Task material »
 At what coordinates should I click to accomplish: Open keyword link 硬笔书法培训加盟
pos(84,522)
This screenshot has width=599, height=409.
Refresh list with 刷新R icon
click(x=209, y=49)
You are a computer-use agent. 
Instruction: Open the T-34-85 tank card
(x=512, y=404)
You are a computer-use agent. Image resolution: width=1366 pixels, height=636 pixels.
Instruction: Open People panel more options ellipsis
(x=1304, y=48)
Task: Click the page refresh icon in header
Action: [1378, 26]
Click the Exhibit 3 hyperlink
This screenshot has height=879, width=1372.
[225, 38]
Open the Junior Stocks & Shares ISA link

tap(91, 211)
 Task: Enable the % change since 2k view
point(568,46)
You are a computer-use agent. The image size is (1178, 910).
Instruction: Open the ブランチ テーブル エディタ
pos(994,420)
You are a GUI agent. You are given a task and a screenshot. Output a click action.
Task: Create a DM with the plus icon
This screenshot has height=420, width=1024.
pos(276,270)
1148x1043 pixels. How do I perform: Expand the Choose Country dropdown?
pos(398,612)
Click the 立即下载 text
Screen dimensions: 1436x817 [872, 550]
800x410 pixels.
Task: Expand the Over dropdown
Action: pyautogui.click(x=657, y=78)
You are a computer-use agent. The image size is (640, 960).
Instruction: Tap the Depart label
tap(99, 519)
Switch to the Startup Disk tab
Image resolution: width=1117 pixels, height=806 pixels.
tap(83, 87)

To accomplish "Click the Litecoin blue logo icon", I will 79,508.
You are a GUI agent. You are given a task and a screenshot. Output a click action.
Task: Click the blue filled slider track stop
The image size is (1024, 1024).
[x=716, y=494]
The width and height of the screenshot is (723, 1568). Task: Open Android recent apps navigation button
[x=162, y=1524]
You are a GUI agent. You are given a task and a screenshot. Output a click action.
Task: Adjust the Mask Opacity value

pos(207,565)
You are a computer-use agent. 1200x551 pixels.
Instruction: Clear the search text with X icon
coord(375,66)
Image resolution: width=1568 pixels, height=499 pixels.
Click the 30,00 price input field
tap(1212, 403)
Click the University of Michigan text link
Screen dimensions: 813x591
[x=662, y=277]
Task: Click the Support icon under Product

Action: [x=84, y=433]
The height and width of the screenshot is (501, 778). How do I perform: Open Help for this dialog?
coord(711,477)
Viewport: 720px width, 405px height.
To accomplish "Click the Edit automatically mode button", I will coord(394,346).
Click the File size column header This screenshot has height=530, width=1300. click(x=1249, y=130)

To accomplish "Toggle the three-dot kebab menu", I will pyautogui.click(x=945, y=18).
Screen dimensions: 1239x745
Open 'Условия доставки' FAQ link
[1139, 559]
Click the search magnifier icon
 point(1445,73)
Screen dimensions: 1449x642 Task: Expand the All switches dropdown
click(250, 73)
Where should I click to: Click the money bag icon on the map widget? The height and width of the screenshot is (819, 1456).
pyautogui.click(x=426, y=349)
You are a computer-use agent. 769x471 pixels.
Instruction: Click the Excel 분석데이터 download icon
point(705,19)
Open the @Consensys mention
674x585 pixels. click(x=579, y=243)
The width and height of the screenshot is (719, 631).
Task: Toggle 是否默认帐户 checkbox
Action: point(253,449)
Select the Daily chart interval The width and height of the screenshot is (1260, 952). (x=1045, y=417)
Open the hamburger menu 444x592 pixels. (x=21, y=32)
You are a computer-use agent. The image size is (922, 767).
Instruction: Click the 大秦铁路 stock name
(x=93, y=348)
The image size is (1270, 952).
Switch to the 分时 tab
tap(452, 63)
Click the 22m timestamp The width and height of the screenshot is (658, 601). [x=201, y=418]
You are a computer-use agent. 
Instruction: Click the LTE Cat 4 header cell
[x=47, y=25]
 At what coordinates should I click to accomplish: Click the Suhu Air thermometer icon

About this exercise » Please make an exact copy of the entries, down to the last character.

Response to the exercise »
 At what coordinates should I click to accomplish: Open keyword link 硬笔书法培训加盟
pos(84,522)
This screenshot has width=599, height=409.
Refresh list with 刷新R icon
click(x=209, y=49)
You are a computer-use agent. 
Instruction: Open the T-34-85 tank card
(x=512, y=404)
You are a computer-use agent. Image resolution: width=1366 pixels, height=636 pixels.
Instruction: Open People panel more options ellipsis
(x=1304, y=48)
Task: Click the page refresh icon in header
Action: [1378, 26]
Click the Exhibit 3 hyperlink
This screenshot has height=879, width=1372.
[225, 38]
Open the Junior Stocks & Shares ISA link

tap(91, 211)
 Task: Enable the % change since 2k view
point(568,46)
You are a computer-use agent. The image size is (1178, 910).
Instruction: Open the ブランチ テーブル エディタ
pos(994,420)
You are a GUI agent. You are given a task and a screenshot. Output a click action.
Task: Create a DM with the plus icon
This screenshot has height=420, width=1024.
pos(276,270)
1148x1043 pixels. How do I perform: Expand the Choose Country dropdown?
pos(398,612)
Click the 立即下载 text
Screen dimensions: 1436x817 [872, 550]
800x410 pixels.
Task: Expand the Over dropdown
Action: pyautogui.click(x=657, y=78)
You are a computer-use agent. The image size is (640, 960).
Instruction: Tap the Depart label
tap(99, 519)
Switch to the Startup Disk tab
Image resolution: width=1117 pixels, height=806 pixels.
tap(83, 87)

To accomplish "Click the Litecoin blue logo icon", I will 79,508.
You are a GUI agent. You are given a task and a screenshot. Output a click action.
Task: Click the blue filled slider track stop
The image size is (1024, 1024).
[x=716, y=494]
The width and height of the screenshot is (723, 1568). Task: Open Android recent apps navigation button
[x=162, y=1524]
You are a GUI agent. You are given a task and a screenshot. Output a click action.
Task: Adjust the Mask Opacity value

pos(207,565)
You are a computer-use agent. 1200x551 pixels.
Instruction: Clear the search text with X icon
coord(375,66)
Image resolution: width=1568 pixels, height=499 pixels.
Click the 30,00 price input field
tap(1212, 403)
Click the University of Michigan text link
Screen dimensions: 813x591
[x=662, y=277]
Task: Click the Support icon under Product

Action: [x=84, y=433]
The height and width of the screenshot is (501, 778). How do I perform: Open Help for this dialog?
coord(711,477)
Viewport: 720px width, 405px height.
To accomplish "Click the Edit automatically mode button", I will coord(394,346).
Click the File size column header This screenshot has height=530, width=1300. click(x=1249, y=130)

To accomplish "Toggle the three-dot kebab menu", I will pyautogui.click(x=945, y=18).
Screen dimensions: 1239x745
Open 'Условия доставки' FAQ link
[1139, 559]
Click the search magnifier icon
 point(1445,73)
Screen dimensions: 1449x642 Task: Expand the All switches dropdown
click(250, 73)
Where should I click to: Click the money bag icon on the map widget? The height and width of the screenshot is (819, 1456).
pyautogui.click(x=426, y=349)
You are a computer-use agent. 769x471 pixels.
Instruction: Click the Excel 분석데이터 download icon
point(705,19)
Open the @Consensys mention
674x585 pixels. click(x=579, y=243)
The width and height of the screenshot is (719, 631).
Task: Toggle 是否默认帐户 checkbox
Action: point(253,449)
Select the Daily chart interval The width and height of the screenshot is (1260, 952). (x=1045, y=417)
Open the hamburger menu 444x592 pixels. (x=21, y=32)
You are a computer-use agent. The image size is (922, 767).
Instruction: Click the 大秦铁路 stock name
(x=93, y=348)
The image size is (1270, 952).
Switch to the 分时 tab
tap(452, 63)
Click the 22m timestamp The width and height of the screenshot is (658, 601). [x=201, y=418]
You are a computer-use agent. 
Instruction: Click the LTE Cat 4 header cell
[x=47, y=25]
 At what coordinates should I click to accomplish: Click the Suhu Air thermometer icon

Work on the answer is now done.